### [INSTRUCTIONS TO FOLLOW]
Each line below must be reproduced exactly.

── STUDY MATERIAL ──

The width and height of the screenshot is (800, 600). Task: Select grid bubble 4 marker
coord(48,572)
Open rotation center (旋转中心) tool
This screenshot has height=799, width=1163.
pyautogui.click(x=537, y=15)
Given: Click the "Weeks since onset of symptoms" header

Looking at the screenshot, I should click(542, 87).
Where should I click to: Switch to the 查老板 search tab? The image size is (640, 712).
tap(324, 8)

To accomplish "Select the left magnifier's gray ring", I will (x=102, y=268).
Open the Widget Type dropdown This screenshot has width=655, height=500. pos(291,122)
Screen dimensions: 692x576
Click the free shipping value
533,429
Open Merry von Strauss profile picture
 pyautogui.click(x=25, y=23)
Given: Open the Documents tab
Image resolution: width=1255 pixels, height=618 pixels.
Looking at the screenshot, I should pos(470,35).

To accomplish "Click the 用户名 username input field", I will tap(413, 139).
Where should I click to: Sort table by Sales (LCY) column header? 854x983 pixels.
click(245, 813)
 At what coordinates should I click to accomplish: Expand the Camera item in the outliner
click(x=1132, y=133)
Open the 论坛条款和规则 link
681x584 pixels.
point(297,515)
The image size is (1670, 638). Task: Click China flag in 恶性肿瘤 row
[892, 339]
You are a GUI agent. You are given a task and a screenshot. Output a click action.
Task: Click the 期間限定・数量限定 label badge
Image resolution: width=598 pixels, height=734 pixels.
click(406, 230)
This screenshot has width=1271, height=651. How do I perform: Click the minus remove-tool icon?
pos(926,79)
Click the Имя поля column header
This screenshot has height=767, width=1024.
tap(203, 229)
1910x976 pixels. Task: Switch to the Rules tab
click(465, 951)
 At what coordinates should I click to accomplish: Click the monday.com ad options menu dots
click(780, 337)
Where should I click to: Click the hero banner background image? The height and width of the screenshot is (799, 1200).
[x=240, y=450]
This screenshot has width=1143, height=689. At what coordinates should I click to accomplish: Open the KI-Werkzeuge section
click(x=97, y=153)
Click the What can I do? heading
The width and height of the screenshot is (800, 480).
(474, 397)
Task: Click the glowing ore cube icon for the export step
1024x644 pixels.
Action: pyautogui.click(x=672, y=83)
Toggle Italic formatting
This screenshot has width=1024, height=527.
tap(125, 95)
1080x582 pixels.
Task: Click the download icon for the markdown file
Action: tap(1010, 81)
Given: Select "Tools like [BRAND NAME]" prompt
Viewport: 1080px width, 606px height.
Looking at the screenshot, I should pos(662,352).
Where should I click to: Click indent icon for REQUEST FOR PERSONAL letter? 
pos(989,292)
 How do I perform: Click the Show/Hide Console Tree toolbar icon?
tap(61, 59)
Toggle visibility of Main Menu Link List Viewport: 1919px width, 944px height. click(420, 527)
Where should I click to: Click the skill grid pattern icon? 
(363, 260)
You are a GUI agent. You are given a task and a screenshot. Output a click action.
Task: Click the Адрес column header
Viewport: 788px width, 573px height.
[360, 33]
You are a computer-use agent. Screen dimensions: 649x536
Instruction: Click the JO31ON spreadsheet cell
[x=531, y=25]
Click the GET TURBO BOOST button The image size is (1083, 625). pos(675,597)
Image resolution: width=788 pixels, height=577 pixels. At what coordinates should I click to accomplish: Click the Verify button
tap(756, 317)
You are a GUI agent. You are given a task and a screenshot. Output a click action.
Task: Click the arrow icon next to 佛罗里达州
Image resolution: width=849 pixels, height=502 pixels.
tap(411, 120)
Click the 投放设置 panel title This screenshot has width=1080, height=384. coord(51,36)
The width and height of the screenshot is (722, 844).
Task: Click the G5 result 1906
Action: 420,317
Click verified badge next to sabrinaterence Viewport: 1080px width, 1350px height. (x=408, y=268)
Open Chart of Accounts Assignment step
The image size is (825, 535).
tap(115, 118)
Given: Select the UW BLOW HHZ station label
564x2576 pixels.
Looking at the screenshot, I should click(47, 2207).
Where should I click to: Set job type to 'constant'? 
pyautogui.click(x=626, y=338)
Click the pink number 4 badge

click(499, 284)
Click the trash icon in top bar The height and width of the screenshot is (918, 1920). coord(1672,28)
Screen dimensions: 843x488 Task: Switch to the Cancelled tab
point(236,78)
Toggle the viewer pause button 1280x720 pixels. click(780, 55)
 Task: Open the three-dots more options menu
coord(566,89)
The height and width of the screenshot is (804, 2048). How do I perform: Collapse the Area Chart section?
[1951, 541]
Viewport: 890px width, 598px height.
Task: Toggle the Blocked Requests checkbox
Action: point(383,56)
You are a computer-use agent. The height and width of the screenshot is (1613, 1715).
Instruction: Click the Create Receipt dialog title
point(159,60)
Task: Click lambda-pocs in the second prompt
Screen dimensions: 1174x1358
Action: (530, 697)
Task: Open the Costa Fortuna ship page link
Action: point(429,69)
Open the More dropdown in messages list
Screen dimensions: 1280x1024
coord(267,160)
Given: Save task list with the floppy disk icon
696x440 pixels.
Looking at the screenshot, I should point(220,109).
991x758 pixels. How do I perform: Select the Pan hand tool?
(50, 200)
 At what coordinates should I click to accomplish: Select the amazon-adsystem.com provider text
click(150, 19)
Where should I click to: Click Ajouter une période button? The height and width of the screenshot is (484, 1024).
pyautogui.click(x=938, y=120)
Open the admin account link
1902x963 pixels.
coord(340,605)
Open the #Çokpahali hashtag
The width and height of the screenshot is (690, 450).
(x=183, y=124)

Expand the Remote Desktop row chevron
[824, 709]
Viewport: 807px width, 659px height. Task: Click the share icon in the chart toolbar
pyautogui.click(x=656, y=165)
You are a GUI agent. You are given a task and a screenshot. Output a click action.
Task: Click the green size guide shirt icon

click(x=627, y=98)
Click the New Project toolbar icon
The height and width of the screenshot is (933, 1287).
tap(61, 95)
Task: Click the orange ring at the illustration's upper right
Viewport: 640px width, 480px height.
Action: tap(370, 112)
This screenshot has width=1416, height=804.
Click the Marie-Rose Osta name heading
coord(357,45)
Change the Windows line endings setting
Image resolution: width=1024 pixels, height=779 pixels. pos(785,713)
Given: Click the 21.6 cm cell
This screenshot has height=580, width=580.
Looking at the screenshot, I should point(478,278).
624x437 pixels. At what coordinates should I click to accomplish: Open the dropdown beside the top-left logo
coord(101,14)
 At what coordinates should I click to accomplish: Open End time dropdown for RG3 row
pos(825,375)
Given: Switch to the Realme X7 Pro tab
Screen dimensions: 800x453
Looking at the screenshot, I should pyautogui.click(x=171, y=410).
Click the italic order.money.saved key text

───

### [RESPONSE AREA]
The width and height of the screenshot is (800, 600). Task: Select grid bubble 4 marker
coord(48,572)
Open rotation center (旋转中心) tool
This screenshot has height=799, width=1163.
pyautogui.click(x=537, y=15)
Given: Click the "Weeks since onset of symptoms" header

Looking at the screenshot, I should click(542, 87).
Where should I click to: Switch to the 查老板 search tab? The image size is (640, 712).
tap(324, 8)

To accomplish "Select the left magnifier's gray ring", I will (x=102, y=268).
Open the Widget Type dropdown This screenshot has width=655, height=500. pos(291,122)
Screen dimensions: 692x576
Click the free shipping value
533,429
Open Merry von Strauss profile picture
 pyautogui.click(x=25, y=23)
Given: Open the Documents tab
Image resolution: width=1255 pixels, height=618 pixels.
Looking at the screenshot, I should pos(470,35).

To accomplish "Click the 用户名 username input field", I will tap(413, 139).
Where should I click to: Sort table by Sales (LCY) column header? 854x983 pixels.
click(245, 813)
 At what coordinates should I click to accomplish: Expand the Camera item in the outliner
click(x=1132, y=133)
Open the 论坛条款和规则 link
681x584 pixels.
point(297,515)
The image size is (1670, 638). Task: Click China flag in 恶性肿瘤 row
[892, 339]
You are a GUI agent. You are given a task and a screenshot. Output a click action.
Task: Click the 期間限定・数量限定 label badge
Image resolution: width=598 pixels, height=734 pixels.
click(406, 230)
This screenshot has width=1271, height=651. How do I perform: Click the minus remove-tool icon?
pos(926,79)
Click the Имя поля column header
This screenshot has height=767, width=1024.
tap(203, 229)
1910x976 pixels. Task: Switch to the Rules tab
click(465, 951)
 At what coordinates should I click to accomplish: Click the monday.com ad options menu dots
click(780, 337)
Where should I click to: Click the hero banner background image? The height and width of the screenshot is (799, 1200).
[x=240, y=450]
This screenshot has width=1143, height=689. At what coordinates should I click to accomplish: Open the KI-Werkzeuge section
click(x=97, y=153)
Click the What can I do? heading
The width and height of the screenshot is (800, 480).
(474, 397)
Task: Click the glowing ore cube icon for the export step
1024x644 pixels.
Action: pyautogui.click(x=672, y=83)
Toggle Italic formatting
This screenshot has width=1024, height=527.
tap(125, 95)
1080x582 pixels.
Task: Click the download icon for the markdown file
Action: tap(1010, 81)
Given: Select "Tools like [BRAND NAME]" prompt
Viewport: 1080px width, 606px height.
Looking at the screenshot, I should pos(662,352).
Where should I click to: Click indent icon for REQUEST FOR PERSONAL letter? 
pos(989,292)
 How do I perform: Click the Show/Hide Console Tree toolbar icon?
tap(61, 59)
Toggle visibility of Main Menu Link List Viewport: 1919px width, 944px height. click(420, 527)
Where should I click to: Click the skill grid pattern icon? 
(363, 260)
You are a GUI agent. You are given a task and a screenshot. Output a click action.
Task: Click the Адрес column header
Viewport: 788px width, 573px height.
[360, 33]
You are a computer-use agent. Screen dimensions: 649x536
Instruction: Click the JO31ON spreadsheet cell
[x=531, y=25]
Click the GET TURBO BOOST button The image size is (1083, 625). pos(675,597)
Image resolution: width=788 pixels, height=577 pixels. At what coordinates should I click to accomplish: Click the Verify button
tap(756, 317)
You are a GUI agent. You are given a task and a screenshot. Output a click action.
Task: Click the arrow icon next to 佛罗里达州
Image resolution: width=849 pixels, height=502 pixels.
tap(411, 120)
Click the 投放设置 panel title This screenshot has width=1080, height=384. coord(51,36)
The width and height of the screenshot is (722, 844).
Task: Click the G5 result 1906
Action: 420,317
Click verified badge next to sabrinaterence Viewport: 1080px width, 1350px height. (x=408, y=268)
Open Chart of Accounts Assignment step
The image size is (825, 535).
tap(115, 118)
Given: Select the UW BLOW HHZ station label
564x2576 pixels.
Looking at the screenshot, I should click(47, 2207).
Where should I click to: Set job type to 'constant'? 
pyautogui.click(x=626, y=338)
Click the pink number 4 badge

click(499, 284)
Click the trash icon in top bar The height and width of the screenshot is (918, 1920). coord(1672,28)
Screen dimensions: 843x488 Task: Switch to the Cancelled tab
point(236,78)
Toggle the viewer pause button 1280x720 pixels. click(780, 55)
 Task: Open the three-dots more options menu
coord(566,89)
The height and width of the screenshot is (804, 2048). How do I perform: Collapse the Area Chart section?
[1951, 541]
Viewport: 890px width, 598px height.
Task: Toggle the Blocked Requests checkbox
Action: point(383,56)
You are a computer-use agent. The height and width of the screenshot is (1613, 1715).
Instruction: Click the Create Receipt dialog title
point(159,60)
Task: Click lambda-pocs in the second prompt
Screen dimensions: 1174x1358
Action: (530, 697)
Task: Open the Costa Fortuna ship page link
Action: point(429,69)
Open the More dropdown in messages list
Screen dimensions: 1280x1024
coord(267,160)
Given: Save task list with the floppy disk icon
696x440 pixels.
Looking at the screenshot, I should point(220,109).
991x758 pixels. How do I perform: Select the Pan hand tool?
(50, 200)
 At what coordinates should I click to accomplish: Select the amazon-adsystem.com provider text
click(150, 19)
Where should I click to: Click Ajouter une période button? The height and width of the screenshot is (484, 1024).
pyautogui.click(x=938, y=120)
Open the admin account link
1902x963 pixels.
coord(340,605)
Open the #Çokpahali hashtag
The width and height of the screenshot is (690, 450).
(x=183, y=124)

Expand the Remote Desktop row chevron
[824, 709]
Viewport: 807px width, 659px height. Task: Click the share icon in the chart toolbar
pyautogui.click(x=656, y=165)
You are a GUI agent. You are given a task and a screenshot. Output a click action.
Task: Click the green size guide shirt icon

click(x=627, y=98)
Click the New Project toolbar icon
The height and width of the screenshot is (933, 1287).
tap(61, 95)
Task: Click the orange ring at the illustration's upper right
Viewport: 640px width, 480px height.
Action: tap(370, 112)
This screenshot has width=1416, height=804.
Click the Marie-Rose Osta name heading
coord(357,45)
Change the Windows line endings setting
Image resolution: width=1024 pixels, height=779 pixels. pos(785,713)
Given: Click the 21.6 cm cell
This screenshot has height=580, width=580.
Looking at the screenshot, I should point(478,278).
624x437 pixels. At what coordinates should I click to accomplish: Open the dropdown beside the top-left logo
coord(101,14)
 At what coordinates should I click to accomplish: Open End time dropdown for RG3 row
pos(825,375)
Given: Switch to the Realme X7 Pro tab
Screen dimensions: 800x453
Looking at the screenshot, I should pyautogui.click(x=171, y=410).
Click the italic order.money.saved key text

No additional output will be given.